Boeing is reportedly hiring around 160 pilots to help assist the relaunch of the 737 max and build its trust with its customers.
The newly hired Boeing pilots would work as instructors or be in the cockpit as observers at various airlines for a period of 35 days. The 737 planes were grounded worldwide in March 2019 following the two deadly crashes that sadly killed 346 people. Before the 737 max was cleared to fly again, Boeing updated the flight control software, revised crew procedures and also rerouted internal wiring. Once it was cleared to fly again Steve Dickson the head of the Federal Aviation Administration said he was: “100% confident” in the safety of the plane. In January 2021 the European Union Aviation Safety Agency is expected to clear the plane for a full return to service.
The pilots that will be hired will be paid an equivalent annual salary that could reach around $200,000 and could cost the company around $32 million. The pilots that will join the Boeing programme must have 1,000 hours of instructor experience, no previous incidents or violations and also be licensed on the 737 or other Boeing jets.
Brazil’s GOL recently became the first airline to resume commercial flights with the model. On the 9th December 2020 Brazil’s GOL Airlines completed the very first passenger flight with its Boeing 737 max 8 aircraft. The Brazilian National Civil Aviation Agency (ANAC) reauthorized the operation of grounded Aircraft in Brazilian airspace on November 25th, 2020.
Boeing has said: “We continue to work closely with global regulators and customers to safely return the 737-9 to service worldwide.” The move is part of a broader programme to support customers on all Boeing commercial models. The company wants to bring back the trust in the recently ungrounded 737 max, the strategy will also include 24/7 surveillance of 737 max flights globally and talking points for flight attendants to reassure passengers. The surveillance will be there to ensure real-time monitoring and rapid problem resolutions. Boeing also has prepared documents to be used by the airlines and its flight attendants to discuss aircraft safety with the passengers.

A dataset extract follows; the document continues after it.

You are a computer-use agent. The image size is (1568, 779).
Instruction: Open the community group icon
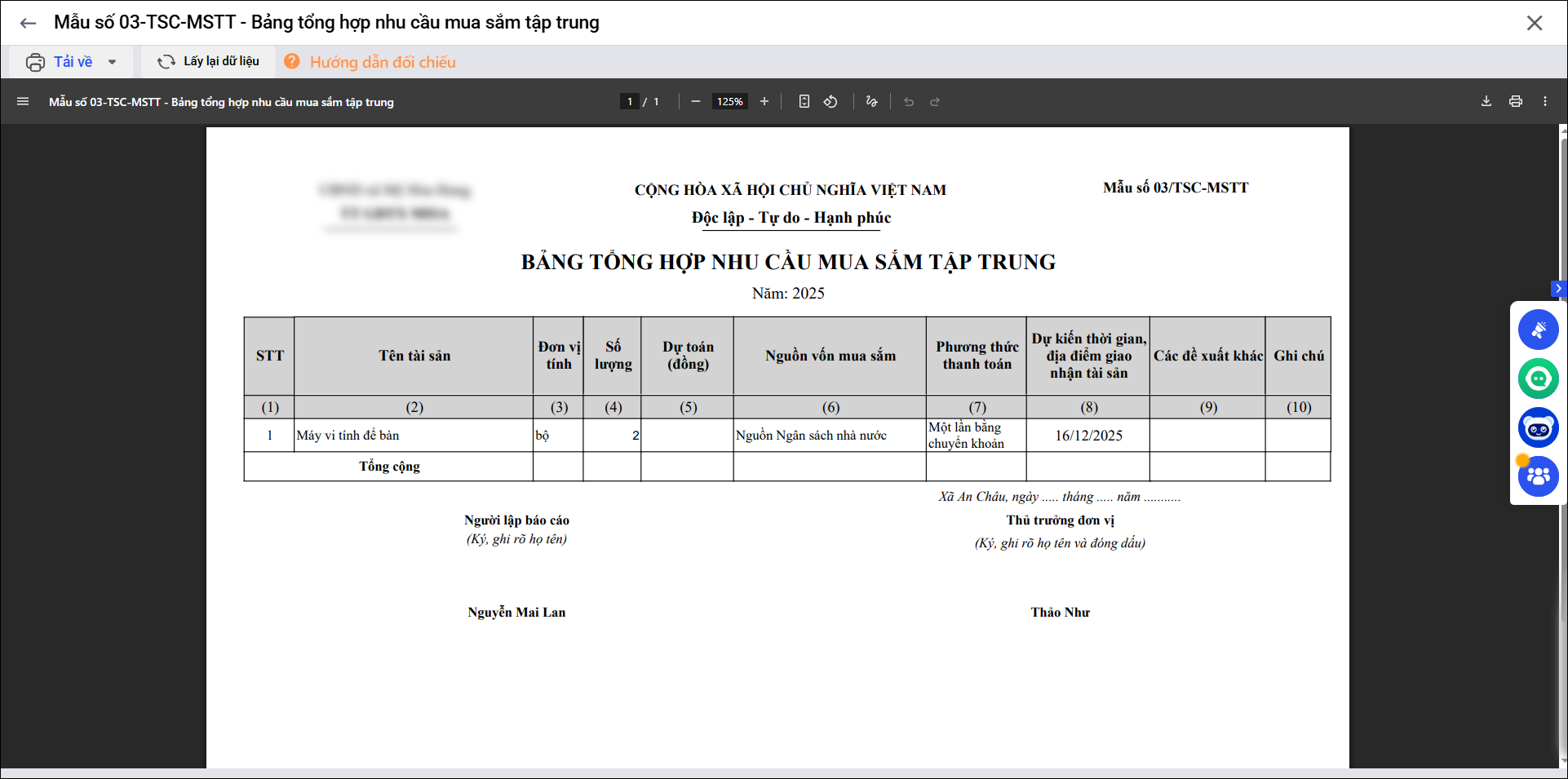[1538, 476]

Boeing has recently been “Expanding its use of contract pilots” employed by the CCL, the Society of Professional Engineering Employees in Aerospace (SPEEA), which represents Boeing pilots, said in September. At the time, SPEEA disclosed that Boeing had laid off seven “Flight training airplane pilots”, whose jobs involved helping airlines operate aircraft that are new to their fleets. SPEEA said: “CCL contract pilots will do nearly all simulator and in-flight training involved in the 737 max return to service.”